Loki runs in single-binary mode in the monitoring namespace — appropriate for single-node homelab scale without the operational overhead of microservices mode. Configured with short retention suitable for local-path storage.

Log Collection — Alloy

Grafana Alloy runs as a DaemonSet in the monitoring namespace, collecting logs from all pods across the cluster and forwarding them to Loki. Alloy replaces the deprecated promtail. Configuration is declared as a ConfigMap and managed in Git.

Alerting — AlertManager

AlertManager (monitoring namespace) handles alert routing from Prometheus with multiple replicas for reliability. Alert rules are defined as PrometheusRule CRDs and version-controlled alongside the rest of the cluster configuration.

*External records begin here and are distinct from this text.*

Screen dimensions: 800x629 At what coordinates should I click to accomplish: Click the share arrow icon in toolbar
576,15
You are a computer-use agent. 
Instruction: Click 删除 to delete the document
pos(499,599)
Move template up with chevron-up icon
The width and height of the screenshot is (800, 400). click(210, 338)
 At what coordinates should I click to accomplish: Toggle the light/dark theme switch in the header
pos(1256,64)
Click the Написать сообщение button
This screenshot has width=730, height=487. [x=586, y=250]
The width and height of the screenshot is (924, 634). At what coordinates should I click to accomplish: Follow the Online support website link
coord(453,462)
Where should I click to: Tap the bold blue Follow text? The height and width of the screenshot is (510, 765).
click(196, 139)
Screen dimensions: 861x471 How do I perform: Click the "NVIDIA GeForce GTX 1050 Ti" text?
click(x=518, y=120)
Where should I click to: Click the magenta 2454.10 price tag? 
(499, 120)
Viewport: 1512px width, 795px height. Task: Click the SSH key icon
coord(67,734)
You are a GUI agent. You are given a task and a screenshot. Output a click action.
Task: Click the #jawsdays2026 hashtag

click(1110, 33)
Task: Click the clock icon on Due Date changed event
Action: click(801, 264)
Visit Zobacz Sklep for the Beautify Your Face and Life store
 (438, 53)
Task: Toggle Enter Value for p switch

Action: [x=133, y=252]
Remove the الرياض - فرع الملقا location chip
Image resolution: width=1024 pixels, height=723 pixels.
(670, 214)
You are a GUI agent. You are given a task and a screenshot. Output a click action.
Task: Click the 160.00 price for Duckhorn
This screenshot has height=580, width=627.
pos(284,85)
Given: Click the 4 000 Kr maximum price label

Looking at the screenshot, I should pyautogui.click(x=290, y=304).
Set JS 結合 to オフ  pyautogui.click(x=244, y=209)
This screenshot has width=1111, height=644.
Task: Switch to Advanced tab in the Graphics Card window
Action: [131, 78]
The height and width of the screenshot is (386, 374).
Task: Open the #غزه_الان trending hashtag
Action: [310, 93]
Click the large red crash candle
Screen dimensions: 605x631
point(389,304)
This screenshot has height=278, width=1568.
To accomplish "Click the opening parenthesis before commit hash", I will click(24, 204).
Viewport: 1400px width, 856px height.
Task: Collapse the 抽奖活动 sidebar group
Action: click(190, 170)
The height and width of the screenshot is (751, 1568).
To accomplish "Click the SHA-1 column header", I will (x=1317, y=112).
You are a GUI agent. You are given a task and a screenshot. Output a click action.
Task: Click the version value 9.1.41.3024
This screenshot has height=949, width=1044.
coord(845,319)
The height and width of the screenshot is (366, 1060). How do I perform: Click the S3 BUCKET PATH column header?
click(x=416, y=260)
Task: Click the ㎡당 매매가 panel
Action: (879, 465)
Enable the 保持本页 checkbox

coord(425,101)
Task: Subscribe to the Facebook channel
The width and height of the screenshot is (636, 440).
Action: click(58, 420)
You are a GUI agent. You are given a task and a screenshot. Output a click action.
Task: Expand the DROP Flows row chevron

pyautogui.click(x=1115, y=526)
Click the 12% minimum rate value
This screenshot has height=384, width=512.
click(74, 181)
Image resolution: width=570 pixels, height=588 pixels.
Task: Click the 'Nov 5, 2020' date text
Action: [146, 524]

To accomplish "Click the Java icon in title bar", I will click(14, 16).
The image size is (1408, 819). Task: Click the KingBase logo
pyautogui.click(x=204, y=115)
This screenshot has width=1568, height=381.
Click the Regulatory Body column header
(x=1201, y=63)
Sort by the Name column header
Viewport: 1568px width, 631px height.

Routing is configured for Slack with separate channels for critical and warning severity.

The full observability pipeline: Alloy → Loki for logs, Prometheus → AlertManager for metric-based alerts, Grafana for unified visibility.


Lessons Applied
#

These principles emerged from running this cluster under real conditions:

  1. GitOps is the only sane operational model — Flux makes drift impossible and every change auditable. Without it, cluster state diverges from documentation faster than documentation gets updated.
  2. Immutable OS, immutable cluster — Talos Linux eliminates an entire category of undocumented state. There is no shell to log into and make a one-off change that never makes it back to Git.
  3. Namespace isolation is not optional — one misconfigured deployment should not be able to reach secrets in another namespace.
  4. Automate TLS end-to-end or suffer cert rot — cert-manager + reflector eliminates an entire class of silent failures.
  5. Seal secrets before they touch Git — retrofitting secret hygiene is painful and leaves audit trail gaps.
  6. Single ingress controller, one middleware source of truth — proliferating ingress patterns create inconsistent security postures.
  7. Build the observability stack first — deploying Prometheus and Loki before services means every deployment is observable from day one.
  8. File providers for Traefik middleware — avoids CRD sprawl and keeps middleware definitions reviewable in a single ConfigMap.
  9. MetalLB unlocks clean service exposure — assigning stable external IPs to LoadBalancer services (especially DNS) avoids NodePort hacks and keeps routing predictable.

Closing Thoughts
#

This cluster is a GitOps-first engineering platform built on Talos Linux. The OS is declarative. Flux is the enforcer: the Git repository is the cluster. Every secret is sealed, every service terminates TLS from the same wildcard cert, and every log line flows to Loki.

The discipline isn’t complexity for its own sake — it’s what makes a single-node homelab operationally honest: no undocumented state, no forgotten manual changes, no certificates expiring unnoticed. If it isn’t in Git, it doesn’t run.